Só lhe resta ajoelhar, chorar e rezar.

O título original Eye in the Sky (olho no céu) dá uma dimensão mais precisa do que se desvela a seguir. Hood não faz um filme facilmente indexado em termos de política e partidarismo, ainda que a imagem do cidadão inocente comprove de que lado está o diretor. Em volta das máquinas, os drones, há todo um elenco invisível. Generais, políticos, juízes do Supremo. A missão é comandada pelos ingleses, o arsenal é americano. Helen Mirren (Oscar de melhor atriz por A Rainha) desempenha a oficial da inteligência militar britânica. É uma caçadora de terroristas contumaz, do tipo que atira primeiro e pergunta depois. Mas sua nova missão esbarra na complicada geopolítica do século 21. Prestes a fechar uma armadilha em torno de uma ex-cidadã britânica que virou líder de uma facção terrorista, ela e sua equipe estão prontos para explodir o lugar. Acontece que o teatro de operações envolve a decisão nas esferas política e jurídica de duas nações: a inglesa e americana. O ator Alan Rickman (em seu derradeiro papel no cinema) faz o negociador, o militar diplomático que procura suavizar os ânimos entre as partes envolvidas. Há divergências ideológicas, gritaria, acusações e todo tipo de situação sendo fermentada na sala de decisões.

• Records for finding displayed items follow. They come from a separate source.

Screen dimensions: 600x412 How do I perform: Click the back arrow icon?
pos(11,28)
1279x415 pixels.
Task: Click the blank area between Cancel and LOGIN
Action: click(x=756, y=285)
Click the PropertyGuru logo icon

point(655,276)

E a bola é passada para cima e para baixo enquanto todos vêem ao vivo uma garotinha montar uma barraca para vender pão na frente do esconderijo dos terroristas. A entrada da menina em cena traz uma nova questão. Os terroristas estão vestindo coletes-bomba dentro do bunker e em breve cometerão um atentado. Centenas de pessoas, portanto, podem morrer se eles saírem do local. Os militares continuam sem dúvidas de que precisam neutralizá-los. Os políticos estão preocupados com a imagem que a ação pode implicar, os advogados, idem. Afinal, a garotinha vendedora dos pães estará morta, se ele lançaram o míssil.

A reflexão sobre a escolha cria o suspense e deixa o espectador na ponta da cadeira, mas por trás da ação em si, Decisão de Risco trata de algo mais espinhoso. O que está em pauta advém do próprio contexto do que é uma guerra hoje. Houve, de certo, mudanças na essência bélica do mundo. Saímos da guerra brutal, como vimos nos combates corpo a corpo de filmes como O Resgate do Soldado Ryan, para a guerra dos botões. A evolução desta nova ordem protagonizada por drones, já tem um histórico. Começou em Kosovo em 1999. Foi ali que pela primeira vez as máquinas foram usadas. Em princípio, estavam a serviço da espionagem. Dois anos depois, surgiram os primeiros protótipos armados com mísseis. No bombardeio a Bagdah, em novembro de 2001, foi a primeira vez que foram testados. Do ponto de vista de direitos internacionais, a partir daí, os procedimentos de localização de alvos em potencial, vigilância e decisão sobre a aniquilação das vítimas foram redefinidos. Competia ao Presidente dos EUA aprovar a lista de mortos e aos pilotos de drones executar os mesmos há milhares de quilômetros de distância. Sabe-se que Barack Obama não só tomou a decisão naquela invasão pela caça e execução de Bin Laden em Abbottabad, no Paquistão, em 2011, como assistiu a operação junto com seu conselho jurídico ao vivo.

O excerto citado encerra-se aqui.